WORK INSTRUCTION
Every line of the entries that holds the word "dropdown" is to be copied.

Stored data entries
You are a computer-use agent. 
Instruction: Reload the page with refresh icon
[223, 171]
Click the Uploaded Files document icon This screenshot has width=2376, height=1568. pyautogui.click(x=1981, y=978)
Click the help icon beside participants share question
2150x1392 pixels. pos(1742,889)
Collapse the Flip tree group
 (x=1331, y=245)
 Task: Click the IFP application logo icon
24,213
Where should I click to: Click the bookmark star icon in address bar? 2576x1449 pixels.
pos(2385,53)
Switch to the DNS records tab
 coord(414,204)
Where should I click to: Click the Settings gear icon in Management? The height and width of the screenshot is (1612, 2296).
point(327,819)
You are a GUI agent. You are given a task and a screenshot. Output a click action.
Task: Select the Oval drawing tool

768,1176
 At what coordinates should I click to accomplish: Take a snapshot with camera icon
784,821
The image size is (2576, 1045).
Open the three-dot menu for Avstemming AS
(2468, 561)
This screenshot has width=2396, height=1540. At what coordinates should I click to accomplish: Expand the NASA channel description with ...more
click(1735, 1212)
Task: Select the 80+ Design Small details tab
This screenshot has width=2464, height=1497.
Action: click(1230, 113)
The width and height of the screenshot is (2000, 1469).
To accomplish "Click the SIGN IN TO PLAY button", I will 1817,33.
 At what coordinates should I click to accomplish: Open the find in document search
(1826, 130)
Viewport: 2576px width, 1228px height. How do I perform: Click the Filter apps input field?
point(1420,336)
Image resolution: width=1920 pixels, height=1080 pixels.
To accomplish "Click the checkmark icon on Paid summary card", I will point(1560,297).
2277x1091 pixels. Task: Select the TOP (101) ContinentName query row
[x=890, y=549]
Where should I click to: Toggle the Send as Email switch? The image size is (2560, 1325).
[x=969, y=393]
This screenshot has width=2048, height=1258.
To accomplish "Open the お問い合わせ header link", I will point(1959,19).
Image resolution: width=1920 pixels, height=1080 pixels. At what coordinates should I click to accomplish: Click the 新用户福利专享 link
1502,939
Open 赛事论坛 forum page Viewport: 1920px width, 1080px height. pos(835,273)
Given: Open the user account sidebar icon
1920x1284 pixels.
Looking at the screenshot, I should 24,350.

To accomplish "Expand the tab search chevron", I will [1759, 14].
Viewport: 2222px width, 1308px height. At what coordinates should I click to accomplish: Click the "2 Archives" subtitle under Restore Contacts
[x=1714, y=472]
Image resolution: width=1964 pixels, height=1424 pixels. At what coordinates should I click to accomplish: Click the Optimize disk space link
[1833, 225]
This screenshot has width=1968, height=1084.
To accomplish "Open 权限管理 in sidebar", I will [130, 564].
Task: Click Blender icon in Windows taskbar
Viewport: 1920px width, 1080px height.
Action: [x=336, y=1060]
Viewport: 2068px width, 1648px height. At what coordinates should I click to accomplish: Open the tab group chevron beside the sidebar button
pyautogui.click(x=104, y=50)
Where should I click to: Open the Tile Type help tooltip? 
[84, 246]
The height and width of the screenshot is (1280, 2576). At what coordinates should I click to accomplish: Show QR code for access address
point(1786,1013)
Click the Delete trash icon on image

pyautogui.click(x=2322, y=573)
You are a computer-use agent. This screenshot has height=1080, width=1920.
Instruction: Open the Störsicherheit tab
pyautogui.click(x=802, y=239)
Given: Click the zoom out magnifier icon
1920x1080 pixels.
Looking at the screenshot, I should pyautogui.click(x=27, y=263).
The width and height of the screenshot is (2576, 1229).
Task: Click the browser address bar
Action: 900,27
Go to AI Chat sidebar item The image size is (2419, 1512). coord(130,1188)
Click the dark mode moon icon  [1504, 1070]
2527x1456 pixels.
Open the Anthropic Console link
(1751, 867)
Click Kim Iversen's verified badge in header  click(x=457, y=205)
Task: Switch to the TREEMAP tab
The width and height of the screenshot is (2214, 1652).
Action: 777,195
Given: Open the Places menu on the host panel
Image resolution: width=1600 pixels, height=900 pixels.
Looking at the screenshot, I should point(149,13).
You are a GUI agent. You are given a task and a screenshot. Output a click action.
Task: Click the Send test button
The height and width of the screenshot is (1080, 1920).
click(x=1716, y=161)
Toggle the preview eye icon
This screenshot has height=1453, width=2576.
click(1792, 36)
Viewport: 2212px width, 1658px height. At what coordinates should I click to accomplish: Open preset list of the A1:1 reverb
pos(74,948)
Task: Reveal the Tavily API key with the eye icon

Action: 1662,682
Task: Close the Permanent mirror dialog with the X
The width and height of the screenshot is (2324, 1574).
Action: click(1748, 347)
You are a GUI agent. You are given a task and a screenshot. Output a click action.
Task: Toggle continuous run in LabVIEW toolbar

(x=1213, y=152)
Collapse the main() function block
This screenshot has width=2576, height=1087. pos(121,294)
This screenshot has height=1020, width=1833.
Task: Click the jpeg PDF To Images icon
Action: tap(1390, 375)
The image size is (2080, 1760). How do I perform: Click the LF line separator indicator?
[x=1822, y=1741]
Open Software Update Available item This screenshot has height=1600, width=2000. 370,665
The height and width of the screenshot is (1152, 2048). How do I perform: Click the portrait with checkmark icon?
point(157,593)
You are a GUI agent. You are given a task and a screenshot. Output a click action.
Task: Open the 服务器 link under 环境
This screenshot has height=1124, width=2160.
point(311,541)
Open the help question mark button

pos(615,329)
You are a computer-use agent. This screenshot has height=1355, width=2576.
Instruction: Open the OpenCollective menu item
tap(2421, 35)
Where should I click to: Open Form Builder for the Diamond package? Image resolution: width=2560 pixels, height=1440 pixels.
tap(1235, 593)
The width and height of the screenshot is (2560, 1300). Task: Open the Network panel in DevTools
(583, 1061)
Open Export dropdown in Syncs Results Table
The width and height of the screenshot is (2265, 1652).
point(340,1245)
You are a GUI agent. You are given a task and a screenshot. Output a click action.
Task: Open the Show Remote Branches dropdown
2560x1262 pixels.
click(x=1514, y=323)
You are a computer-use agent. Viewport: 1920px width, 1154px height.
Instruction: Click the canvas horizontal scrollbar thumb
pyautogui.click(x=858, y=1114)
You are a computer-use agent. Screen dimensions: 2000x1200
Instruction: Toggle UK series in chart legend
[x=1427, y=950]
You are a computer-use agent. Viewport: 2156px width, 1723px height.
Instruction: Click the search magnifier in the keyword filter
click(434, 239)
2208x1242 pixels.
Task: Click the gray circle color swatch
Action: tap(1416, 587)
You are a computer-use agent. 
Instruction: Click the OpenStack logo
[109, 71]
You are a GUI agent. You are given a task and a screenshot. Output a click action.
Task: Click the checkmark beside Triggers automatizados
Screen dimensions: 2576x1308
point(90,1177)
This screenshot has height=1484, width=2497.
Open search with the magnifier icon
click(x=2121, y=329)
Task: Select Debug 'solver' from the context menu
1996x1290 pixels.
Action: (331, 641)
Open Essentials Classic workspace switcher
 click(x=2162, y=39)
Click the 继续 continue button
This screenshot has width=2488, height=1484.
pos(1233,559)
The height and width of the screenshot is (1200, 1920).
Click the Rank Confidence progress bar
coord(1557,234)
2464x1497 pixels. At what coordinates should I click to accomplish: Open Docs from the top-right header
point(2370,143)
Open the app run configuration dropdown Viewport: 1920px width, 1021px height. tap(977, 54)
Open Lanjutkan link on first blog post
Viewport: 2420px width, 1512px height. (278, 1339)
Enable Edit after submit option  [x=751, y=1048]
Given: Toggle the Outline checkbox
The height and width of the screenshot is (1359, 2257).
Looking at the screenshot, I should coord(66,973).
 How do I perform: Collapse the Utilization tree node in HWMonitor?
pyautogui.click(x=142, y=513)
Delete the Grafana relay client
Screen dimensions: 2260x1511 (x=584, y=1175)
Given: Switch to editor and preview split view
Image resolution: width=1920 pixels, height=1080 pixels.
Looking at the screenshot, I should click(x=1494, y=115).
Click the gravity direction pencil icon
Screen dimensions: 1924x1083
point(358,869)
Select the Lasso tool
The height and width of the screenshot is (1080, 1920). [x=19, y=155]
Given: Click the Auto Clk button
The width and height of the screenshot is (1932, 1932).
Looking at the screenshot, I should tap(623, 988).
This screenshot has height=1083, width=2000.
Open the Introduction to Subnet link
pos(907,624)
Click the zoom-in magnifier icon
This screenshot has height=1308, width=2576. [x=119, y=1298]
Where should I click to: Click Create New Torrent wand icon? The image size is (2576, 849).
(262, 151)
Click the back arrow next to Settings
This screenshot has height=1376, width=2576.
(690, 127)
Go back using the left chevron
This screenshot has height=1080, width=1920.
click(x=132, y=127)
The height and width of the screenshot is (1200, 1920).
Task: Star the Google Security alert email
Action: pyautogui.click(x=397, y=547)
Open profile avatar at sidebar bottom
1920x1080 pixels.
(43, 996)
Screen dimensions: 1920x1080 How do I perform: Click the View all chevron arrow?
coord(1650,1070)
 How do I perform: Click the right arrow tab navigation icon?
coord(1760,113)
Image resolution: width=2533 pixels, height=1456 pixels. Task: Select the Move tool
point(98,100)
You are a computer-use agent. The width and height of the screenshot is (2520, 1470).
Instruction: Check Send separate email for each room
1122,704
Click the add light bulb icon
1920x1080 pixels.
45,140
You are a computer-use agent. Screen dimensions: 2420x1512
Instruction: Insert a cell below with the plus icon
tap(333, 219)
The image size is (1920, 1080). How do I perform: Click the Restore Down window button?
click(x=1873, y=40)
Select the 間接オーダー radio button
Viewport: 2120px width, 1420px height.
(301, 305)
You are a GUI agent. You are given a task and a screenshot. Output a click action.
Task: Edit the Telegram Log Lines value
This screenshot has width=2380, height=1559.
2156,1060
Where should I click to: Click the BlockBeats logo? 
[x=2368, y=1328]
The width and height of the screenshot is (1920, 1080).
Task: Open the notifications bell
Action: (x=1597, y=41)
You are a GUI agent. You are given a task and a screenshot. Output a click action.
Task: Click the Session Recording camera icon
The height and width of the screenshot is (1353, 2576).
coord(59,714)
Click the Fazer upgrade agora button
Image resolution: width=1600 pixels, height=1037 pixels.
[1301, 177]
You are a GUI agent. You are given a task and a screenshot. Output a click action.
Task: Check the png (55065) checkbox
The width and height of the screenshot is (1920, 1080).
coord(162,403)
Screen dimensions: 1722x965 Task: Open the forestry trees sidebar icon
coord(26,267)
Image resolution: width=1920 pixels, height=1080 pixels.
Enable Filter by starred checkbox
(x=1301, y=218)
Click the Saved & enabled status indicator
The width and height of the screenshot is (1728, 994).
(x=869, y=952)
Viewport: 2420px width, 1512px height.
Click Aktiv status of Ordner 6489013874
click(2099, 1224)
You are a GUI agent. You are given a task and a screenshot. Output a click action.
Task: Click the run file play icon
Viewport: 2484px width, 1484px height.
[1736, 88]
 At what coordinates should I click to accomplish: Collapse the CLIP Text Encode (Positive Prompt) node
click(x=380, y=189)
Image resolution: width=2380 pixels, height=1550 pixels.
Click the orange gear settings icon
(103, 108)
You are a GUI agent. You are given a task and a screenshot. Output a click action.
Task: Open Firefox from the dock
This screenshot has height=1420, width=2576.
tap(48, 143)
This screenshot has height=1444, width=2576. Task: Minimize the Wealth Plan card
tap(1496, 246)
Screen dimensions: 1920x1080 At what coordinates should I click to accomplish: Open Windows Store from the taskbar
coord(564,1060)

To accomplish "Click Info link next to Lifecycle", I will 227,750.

ANSWER BELOW
Open Export dropdown in Syncs Results Table
Task: Open the Show Remote Branches dropdown
Open the app run configuration dropdown Viewport: 1920px width, 1021px height. tap(977, 54)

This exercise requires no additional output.